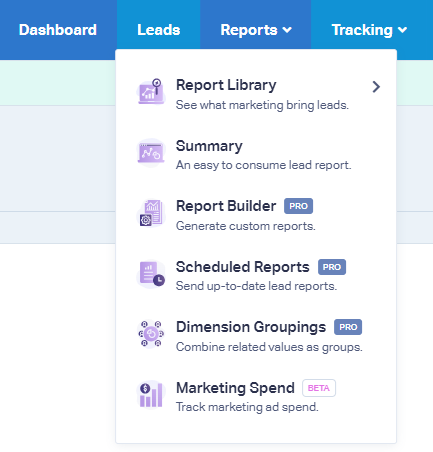
Task: Click the BETA badge beside Marketing Spend
Action: click(x=319, y=388)
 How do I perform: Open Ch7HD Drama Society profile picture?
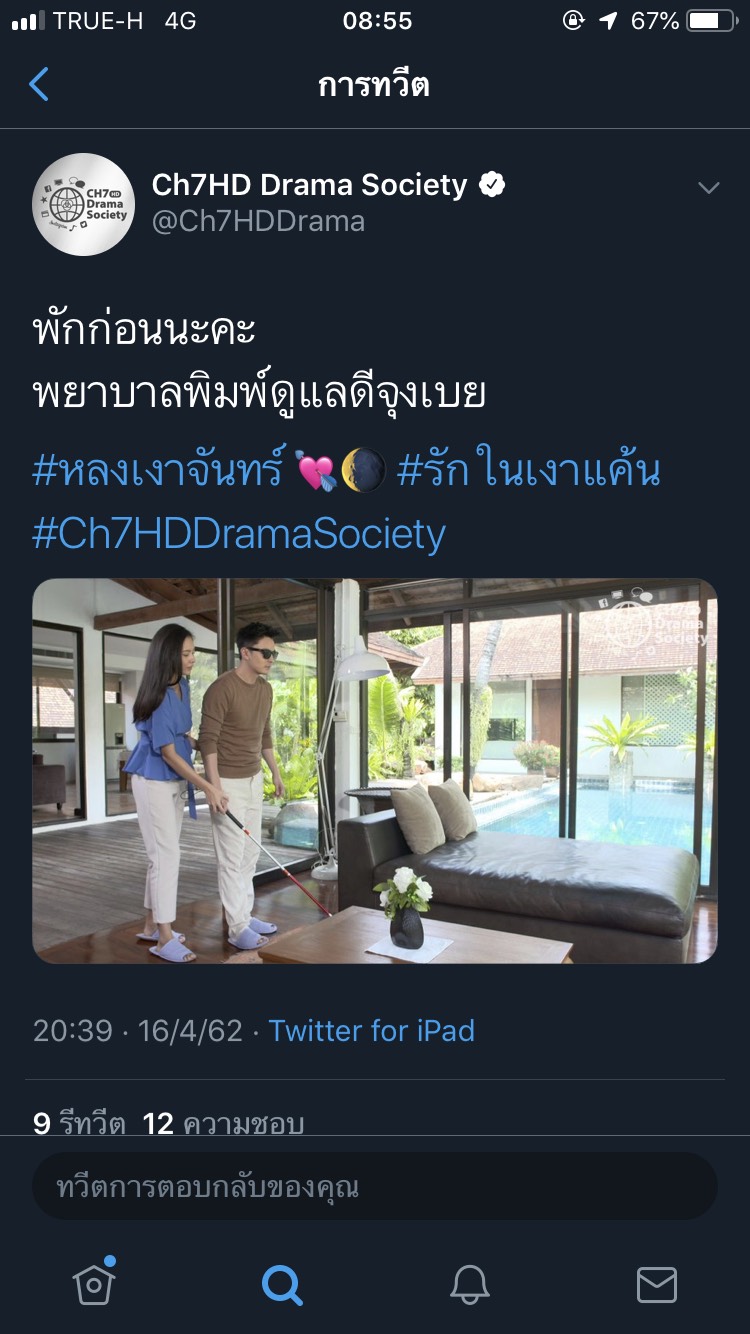(84, 204)

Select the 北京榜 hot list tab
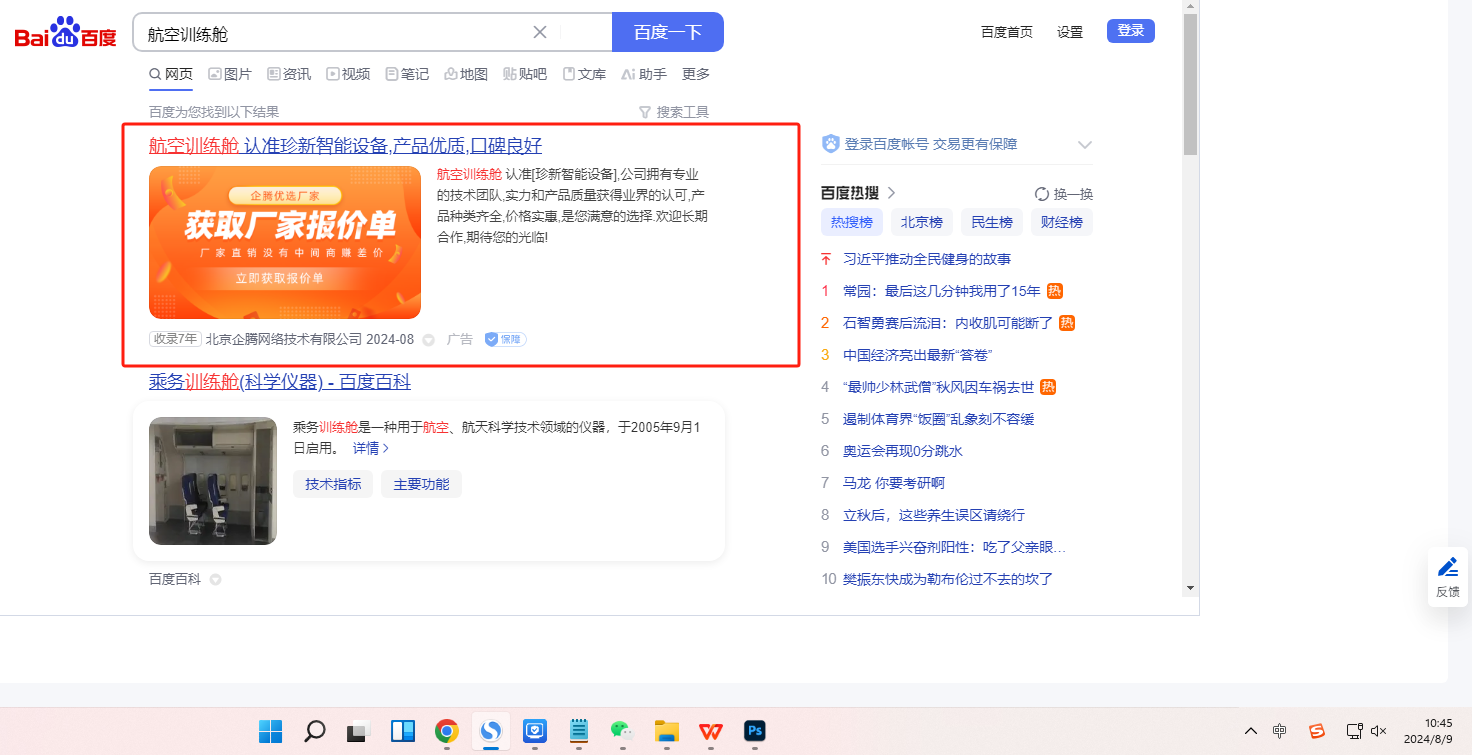(920, 222)
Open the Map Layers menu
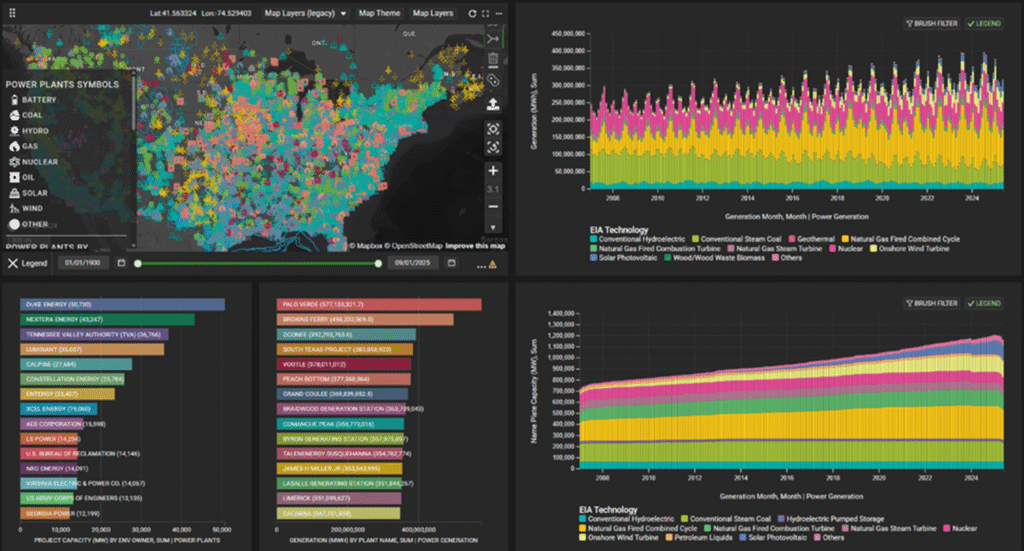1024x551 pixels. (x=432, y=14)
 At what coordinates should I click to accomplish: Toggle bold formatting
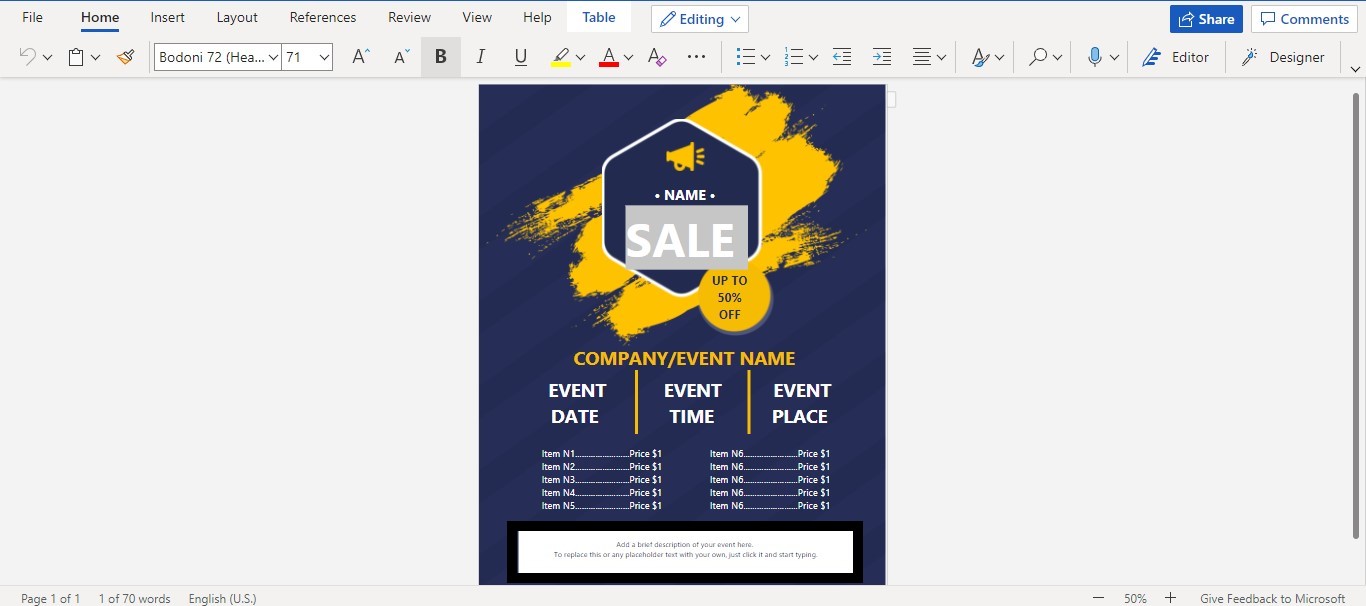click(440, 57)
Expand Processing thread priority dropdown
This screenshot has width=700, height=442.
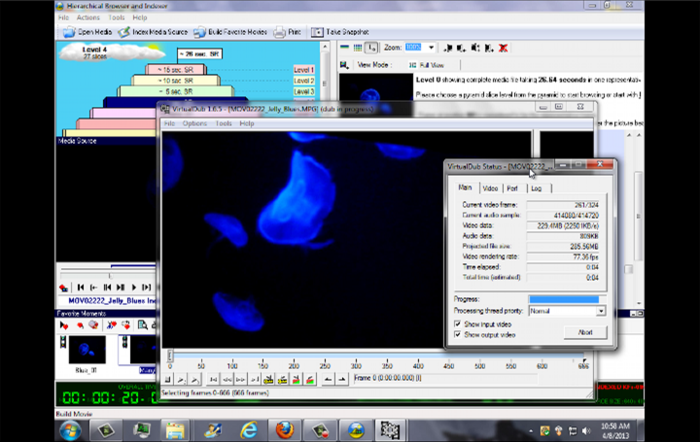598,311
____
What is expected:
Can you rewrite the records from the line containing "Expand Processing thread priority dropdown" through the end of the records, changing "dropdown" to "menu" and leaving everything else as it is? Leave out the pictures.

Problem solution:
Expand Processing thread priority menu
This screenshot has width=700, height=442.
598,311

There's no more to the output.